It’s been known for several years from work by brain researchers that there exist “multimodal neurons” in the human brain, capable of responding not just to a single stimulus (e.g., vision) but to a variety of sensory inputs (e.g., vision and sound) in an integrated manner. These multimodal neurons permit the human brain to categorize objects in the real world.
The first example found of these multimodal neurons was the “Halle Berry neuron“, found by a team of researchers in 2005 and which responds to pictures of the actress–including those that are somewhat distorted, such as caricatures–and even to typed letter sequences of her name.
Many more such neurons have been found since this seminal discovery.
The existence of multimodal neurons in artificial neural networks has been suspected for a while. Now, within the CLIP system, the existence of multimodal neurons has been demonstrated.
This evidence for the same structures in both the human brain and neural networks provides a powerful tool for better understanding how to understand the functioning of both, and how to better develop and train AI systems using neural networks.
The degree of abstraction found in the CLIP networks, while a powerful investigative tool, also exposes one of its weaknesses.
As a result of the multimodal sensory input nature of CLIP, it’s possible to fool the system by providing contradictory inputs.
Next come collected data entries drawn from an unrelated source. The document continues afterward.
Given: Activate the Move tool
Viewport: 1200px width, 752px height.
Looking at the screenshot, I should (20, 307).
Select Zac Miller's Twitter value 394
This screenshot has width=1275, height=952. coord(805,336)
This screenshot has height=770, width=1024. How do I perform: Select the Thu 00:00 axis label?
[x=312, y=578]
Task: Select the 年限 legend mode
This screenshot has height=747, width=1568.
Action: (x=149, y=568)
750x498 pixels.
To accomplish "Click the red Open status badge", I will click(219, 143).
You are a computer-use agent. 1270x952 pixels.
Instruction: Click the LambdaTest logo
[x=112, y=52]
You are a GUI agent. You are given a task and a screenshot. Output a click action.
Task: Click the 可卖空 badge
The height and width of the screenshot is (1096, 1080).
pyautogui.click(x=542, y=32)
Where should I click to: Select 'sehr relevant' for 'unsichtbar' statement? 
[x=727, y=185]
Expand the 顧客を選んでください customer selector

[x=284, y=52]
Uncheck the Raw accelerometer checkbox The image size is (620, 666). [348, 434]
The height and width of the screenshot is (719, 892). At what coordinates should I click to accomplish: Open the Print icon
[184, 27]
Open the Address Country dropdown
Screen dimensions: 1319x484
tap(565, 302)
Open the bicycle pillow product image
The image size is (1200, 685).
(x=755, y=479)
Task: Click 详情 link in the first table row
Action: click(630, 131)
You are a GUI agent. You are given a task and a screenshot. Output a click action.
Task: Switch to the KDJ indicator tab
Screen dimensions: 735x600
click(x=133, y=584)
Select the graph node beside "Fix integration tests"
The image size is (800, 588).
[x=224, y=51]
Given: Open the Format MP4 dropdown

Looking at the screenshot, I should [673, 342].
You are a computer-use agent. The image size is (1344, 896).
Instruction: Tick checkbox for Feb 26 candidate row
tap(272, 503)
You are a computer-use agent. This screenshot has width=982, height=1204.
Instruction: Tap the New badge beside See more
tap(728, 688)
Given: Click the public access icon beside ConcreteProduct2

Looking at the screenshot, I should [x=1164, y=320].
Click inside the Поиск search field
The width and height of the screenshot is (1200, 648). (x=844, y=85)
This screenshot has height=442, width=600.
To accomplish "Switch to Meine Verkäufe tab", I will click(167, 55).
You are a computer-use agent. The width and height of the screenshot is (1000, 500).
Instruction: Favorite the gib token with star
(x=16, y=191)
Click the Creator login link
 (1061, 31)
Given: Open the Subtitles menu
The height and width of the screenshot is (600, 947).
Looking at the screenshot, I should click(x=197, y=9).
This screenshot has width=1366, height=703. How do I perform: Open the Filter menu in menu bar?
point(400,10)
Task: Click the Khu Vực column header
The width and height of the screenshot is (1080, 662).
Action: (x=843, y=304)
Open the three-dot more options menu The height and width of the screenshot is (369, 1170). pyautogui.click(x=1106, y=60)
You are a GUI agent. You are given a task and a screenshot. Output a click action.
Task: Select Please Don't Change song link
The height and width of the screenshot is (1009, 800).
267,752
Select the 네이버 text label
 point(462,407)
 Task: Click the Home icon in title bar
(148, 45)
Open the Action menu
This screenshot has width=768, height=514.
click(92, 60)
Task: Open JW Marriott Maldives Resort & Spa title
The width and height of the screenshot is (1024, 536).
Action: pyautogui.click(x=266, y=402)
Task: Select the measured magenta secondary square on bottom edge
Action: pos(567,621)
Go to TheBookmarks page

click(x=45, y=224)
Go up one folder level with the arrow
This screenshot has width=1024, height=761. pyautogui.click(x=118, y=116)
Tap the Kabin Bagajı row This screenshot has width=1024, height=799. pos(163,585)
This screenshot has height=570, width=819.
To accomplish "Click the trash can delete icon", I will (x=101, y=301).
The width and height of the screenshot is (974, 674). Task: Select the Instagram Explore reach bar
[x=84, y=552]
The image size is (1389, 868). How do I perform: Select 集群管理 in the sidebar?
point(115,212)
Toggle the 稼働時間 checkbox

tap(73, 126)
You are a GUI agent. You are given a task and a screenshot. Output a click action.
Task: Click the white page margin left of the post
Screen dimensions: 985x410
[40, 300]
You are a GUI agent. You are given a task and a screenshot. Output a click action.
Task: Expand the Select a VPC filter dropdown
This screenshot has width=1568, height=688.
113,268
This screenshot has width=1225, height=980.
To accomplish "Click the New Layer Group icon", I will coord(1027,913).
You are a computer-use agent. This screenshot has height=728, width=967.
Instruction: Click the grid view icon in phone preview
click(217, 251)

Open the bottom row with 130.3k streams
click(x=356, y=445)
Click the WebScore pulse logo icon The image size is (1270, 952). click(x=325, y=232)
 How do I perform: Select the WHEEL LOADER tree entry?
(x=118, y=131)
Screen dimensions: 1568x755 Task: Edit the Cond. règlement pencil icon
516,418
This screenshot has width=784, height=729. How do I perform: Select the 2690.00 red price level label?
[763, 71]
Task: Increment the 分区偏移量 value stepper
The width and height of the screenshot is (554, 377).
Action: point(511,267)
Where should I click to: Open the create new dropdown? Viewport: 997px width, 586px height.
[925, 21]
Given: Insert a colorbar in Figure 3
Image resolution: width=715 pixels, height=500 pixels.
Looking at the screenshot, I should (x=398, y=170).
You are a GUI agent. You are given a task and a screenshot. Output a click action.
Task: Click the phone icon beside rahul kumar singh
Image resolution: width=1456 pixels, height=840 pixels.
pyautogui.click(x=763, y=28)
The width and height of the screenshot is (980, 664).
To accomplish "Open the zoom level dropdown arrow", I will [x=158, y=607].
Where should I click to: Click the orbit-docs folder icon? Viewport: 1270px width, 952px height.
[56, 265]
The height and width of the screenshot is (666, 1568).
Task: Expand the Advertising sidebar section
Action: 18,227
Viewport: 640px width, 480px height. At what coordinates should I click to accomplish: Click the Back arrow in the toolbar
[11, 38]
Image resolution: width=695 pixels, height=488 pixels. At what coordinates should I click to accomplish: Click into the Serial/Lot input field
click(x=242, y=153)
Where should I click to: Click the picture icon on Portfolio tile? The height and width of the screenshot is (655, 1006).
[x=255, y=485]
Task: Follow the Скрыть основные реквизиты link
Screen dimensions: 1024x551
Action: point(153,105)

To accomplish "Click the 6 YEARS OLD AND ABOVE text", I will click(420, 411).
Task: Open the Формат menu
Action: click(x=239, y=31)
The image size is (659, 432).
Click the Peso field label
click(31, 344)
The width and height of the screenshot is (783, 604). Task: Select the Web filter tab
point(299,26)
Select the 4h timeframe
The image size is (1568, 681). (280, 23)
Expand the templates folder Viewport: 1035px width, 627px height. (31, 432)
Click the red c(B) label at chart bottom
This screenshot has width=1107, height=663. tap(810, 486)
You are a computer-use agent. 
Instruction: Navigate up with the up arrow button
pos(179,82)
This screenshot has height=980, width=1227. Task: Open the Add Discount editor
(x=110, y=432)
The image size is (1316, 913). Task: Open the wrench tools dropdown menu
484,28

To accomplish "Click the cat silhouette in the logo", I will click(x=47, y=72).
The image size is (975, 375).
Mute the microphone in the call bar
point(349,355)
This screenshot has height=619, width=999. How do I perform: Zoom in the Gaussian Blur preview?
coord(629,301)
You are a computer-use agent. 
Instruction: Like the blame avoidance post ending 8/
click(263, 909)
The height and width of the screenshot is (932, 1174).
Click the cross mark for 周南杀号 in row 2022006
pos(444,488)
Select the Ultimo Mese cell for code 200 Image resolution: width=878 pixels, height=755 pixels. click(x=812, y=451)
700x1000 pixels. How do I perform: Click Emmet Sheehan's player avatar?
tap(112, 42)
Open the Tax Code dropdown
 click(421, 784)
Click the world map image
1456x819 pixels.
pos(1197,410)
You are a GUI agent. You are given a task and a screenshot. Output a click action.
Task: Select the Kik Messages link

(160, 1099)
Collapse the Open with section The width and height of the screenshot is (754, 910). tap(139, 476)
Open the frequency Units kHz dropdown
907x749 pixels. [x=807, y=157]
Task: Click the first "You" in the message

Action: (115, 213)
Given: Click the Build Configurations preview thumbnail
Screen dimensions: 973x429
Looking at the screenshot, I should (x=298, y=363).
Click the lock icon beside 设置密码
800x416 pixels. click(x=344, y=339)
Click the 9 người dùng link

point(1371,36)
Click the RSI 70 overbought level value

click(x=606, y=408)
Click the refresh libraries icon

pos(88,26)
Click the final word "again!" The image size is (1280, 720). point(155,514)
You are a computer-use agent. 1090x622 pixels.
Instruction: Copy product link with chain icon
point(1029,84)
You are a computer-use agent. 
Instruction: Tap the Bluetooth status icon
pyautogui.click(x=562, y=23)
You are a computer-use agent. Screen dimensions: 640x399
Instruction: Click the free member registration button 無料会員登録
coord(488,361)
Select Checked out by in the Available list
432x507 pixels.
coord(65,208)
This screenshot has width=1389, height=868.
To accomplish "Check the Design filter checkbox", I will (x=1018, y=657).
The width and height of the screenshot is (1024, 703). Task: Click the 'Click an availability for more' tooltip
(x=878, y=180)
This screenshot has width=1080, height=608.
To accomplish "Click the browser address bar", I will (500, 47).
For instance, providing the system a picture of a standard poodle results in correct identification of the object in a substantial percentage of cases. However, there appears to exist in CLIP a “finance neuron” that responds to pictures of piggy banks and “$” text characters. Forcing this neuron to fire by place “$” characters over the image of the poodle causes CLIP to identify the dog as a piggy bank with an even higher percentage of confidence.
This discovery leads to the understanding that a new attack vector exists in CLIP, and presumably other similar neural networks. It’s been called the “typographic attack”.
This appears to be more than an academic observation–the attack is simple enough to be done without special tools, and thus may appear easily “in the wild”.
As an example of this, the CLIP researchers showed the network a picture of an apple. CLIP easily identified the apple correctly, even going so far as to identify the type of the apple–a Granny Smith–with high probability.
Adding a handwritten note to the apple with the word “iPod” on it caused CLIP to identify the item as an iPod with an even higher probability.
The more serious issues here are easy to see: with the increased use of vision systems in the public sphere it would be very easy to fool such a system into making a biased categorization.
There’s certainly humor in being able to fool an AI vision system so easily, but the real lesson here is two-fold.
- The identification of multimodal neurons in AI systems can be a powerful tool to understanding and improving their behavior.
- With this power comes the need to understand and prevent the misuse of this power in ways that can seriously undermine the system’s accuracy.
With great power comes great responsibility, as Spiderman has said.